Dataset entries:
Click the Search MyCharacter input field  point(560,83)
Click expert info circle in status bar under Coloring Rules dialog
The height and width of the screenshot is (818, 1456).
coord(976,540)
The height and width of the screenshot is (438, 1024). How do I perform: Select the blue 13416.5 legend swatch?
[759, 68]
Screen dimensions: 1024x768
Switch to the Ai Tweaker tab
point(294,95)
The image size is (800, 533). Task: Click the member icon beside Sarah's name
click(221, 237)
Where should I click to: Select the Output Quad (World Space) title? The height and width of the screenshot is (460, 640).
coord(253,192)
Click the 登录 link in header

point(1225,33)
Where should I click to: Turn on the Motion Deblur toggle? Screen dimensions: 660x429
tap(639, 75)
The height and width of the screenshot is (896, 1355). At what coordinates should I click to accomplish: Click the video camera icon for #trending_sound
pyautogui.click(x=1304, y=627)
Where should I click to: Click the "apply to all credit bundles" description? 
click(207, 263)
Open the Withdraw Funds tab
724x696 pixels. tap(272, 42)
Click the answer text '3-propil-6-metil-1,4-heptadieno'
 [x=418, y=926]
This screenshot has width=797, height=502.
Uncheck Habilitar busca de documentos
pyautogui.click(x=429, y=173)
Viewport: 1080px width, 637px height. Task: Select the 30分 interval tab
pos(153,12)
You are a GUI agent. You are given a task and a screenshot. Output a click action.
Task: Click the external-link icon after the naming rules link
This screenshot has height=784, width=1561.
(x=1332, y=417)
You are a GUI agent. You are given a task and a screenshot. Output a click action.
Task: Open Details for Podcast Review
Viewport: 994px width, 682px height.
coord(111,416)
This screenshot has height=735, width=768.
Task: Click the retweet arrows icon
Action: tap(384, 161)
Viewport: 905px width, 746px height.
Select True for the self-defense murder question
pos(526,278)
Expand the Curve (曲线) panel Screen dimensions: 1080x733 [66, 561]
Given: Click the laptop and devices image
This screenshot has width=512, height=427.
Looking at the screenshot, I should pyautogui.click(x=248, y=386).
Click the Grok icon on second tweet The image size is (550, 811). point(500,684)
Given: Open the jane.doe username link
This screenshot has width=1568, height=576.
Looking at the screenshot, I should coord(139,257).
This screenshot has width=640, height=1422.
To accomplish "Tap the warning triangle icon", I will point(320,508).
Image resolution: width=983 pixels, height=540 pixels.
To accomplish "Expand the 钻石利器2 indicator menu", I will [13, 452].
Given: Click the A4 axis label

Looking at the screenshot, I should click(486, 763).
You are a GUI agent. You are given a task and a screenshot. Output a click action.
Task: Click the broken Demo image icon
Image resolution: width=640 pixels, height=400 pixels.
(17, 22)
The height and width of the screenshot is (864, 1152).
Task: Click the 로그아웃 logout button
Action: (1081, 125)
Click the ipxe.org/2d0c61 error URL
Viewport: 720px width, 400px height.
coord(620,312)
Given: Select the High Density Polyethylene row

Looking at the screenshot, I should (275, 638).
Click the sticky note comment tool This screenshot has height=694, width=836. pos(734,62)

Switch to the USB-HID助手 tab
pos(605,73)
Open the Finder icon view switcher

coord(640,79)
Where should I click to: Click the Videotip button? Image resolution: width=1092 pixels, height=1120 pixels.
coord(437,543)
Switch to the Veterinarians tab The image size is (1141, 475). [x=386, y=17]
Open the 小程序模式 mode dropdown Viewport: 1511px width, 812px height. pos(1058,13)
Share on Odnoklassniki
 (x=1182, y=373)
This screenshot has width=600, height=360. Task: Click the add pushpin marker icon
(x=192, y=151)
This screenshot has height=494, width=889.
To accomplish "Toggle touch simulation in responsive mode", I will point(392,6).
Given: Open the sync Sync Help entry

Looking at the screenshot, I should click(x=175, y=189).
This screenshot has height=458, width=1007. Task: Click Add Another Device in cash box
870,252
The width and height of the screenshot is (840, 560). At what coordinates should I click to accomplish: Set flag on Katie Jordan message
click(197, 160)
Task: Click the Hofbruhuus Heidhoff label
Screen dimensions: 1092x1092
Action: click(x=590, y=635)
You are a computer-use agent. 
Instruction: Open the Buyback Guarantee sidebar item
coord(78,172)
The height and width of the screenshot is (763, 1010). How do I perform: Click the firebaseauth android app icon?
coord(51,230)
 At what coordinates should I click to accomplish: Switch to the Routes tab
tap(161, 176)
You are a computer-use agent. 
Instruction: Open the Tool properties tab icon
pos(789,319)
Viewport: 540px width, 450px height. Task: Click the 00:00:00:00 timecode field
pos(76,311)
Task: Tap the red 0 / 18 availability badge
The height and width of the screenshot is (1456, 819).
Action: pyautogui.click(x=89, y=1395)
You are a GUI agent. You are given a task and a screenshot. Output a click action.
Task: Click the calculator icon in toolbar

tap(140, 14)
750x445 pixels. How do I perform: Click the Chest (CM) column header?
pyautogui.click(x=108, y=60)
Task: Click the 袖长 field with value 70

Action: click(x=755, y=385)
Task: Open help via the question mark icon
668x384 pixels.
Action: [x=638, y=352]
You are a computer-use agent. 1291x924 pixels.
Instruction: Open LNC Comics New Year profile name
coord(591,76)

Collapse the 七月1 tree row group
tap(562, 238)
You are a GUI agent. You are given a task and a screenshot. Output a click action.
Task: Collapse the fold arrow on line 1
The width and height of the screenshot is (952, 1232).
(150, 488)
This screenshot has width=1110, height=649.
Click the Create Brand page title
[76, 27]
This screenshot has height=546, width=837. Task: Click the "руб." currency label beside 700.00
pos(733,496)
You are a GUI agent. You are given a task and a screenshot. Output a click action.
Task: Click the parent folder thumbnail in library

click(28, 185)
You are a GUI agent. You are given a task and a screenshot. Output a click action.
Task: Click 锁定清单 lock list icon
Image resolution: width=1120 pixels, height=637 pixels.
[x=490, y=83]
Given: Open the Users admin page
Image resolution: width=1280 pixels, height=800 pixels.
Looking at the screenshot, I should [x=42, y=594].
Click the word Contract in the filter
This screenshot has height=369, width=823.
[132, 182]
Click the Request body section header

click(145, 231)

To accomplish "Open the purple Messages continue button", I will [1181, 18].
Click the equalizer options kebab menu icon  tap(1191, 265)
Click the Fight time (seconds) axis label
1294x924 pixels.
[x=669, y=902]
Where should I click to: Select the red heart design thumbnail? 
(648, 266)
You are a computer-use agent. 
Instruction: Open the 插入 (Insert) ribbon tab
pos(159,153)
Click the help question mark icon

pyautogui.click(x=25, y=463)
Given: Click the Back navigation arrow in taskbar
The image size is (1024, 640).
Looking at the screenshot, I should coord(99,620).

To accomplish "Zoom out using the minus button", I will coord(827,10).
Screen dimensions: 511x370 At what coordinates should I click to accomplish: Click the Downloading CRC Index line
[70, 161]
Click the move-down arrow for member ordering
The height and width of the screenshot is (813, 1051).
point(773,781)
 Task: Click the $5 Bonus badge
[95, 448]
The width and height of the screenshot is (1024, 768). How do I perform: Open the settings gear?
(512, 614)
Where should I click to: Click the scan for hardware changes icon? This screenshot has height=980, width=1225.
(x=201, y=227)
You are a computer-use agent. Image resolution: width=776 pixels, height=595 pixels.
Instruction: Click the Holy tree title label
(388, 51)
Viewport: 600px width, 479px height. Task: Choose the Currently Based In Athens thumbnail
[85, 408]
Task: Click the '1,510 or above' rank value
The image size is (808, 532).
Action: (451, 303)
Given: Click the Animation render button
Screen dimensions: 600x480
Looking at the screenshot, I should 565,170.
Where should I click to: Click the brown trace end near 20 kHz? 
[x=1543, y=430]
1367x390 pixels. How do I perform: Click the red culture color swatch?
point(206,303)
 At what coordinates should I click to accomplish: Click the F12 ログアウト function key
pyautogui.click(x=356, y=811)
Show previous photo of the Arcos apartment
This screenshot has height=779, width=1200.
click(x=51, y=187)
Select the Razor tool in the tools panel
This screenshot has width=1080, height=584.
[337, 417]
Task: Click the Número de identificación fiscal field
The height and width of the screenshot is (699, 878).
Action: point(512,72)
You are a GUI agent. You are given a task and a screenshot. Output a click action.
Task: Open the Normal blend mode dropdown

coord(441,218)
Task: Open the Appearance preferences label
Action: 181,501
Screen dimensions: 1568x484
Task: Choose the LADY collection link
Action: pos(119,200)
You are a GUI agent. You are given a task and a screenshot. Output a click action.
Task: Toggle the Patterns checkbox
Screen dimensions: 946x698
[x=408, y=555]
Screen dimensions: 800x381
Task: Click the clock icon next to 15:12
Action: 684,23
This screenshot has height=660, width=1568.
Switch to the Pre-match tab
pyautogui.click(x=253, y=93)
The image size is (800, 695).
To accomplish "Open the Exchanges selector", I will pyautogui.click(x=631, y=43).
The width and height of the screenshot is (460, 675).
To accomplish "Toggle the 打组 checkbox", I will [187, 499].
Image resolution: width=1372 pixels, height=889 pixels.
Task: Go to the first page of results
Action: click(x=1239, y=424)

◆ WORK REQUIRED
Above are some records; copy exactly the lines from the one with "This screenshot has height=369, width=823." through the one with "Click the move-down arrow for member ordering", both included, and no others.

◆ YOUR RESPONSE
This screenshot has height=369, width=823.
[132, 182]
Click the Request body section header

click(145, 231)

To accomplish "Open the purple Messages continue button", I will [1181, 18].
Click the equalizer options kebab menu icon  tap(1191, 265)
Click the Fight time (seconds) axis label
1294x924 pixels.
[x=669, y=902]
Where should I click to: Select the red heart design thumbnail? 
(648, 266)
You are a computer-use agent. 
Instruction: Open the 插入 (Insert) ribbon tab
pos(159,153)
Click the help question mark icon

pyautogui.click(x=25, y=463)
Given: Click the Back navigation arrow in taskbar
The image size is (1024, 640).
Looking at the screenshot, I should coord(99,620).

To accomplish "Zoom out using the minus button", I will coord(827,10).
Screen dimensions: 511x370 At what coordinates should I click to accomplish: Click the Downloading CRC Index line
[70, 161]
Click the move-down arrow for member ordering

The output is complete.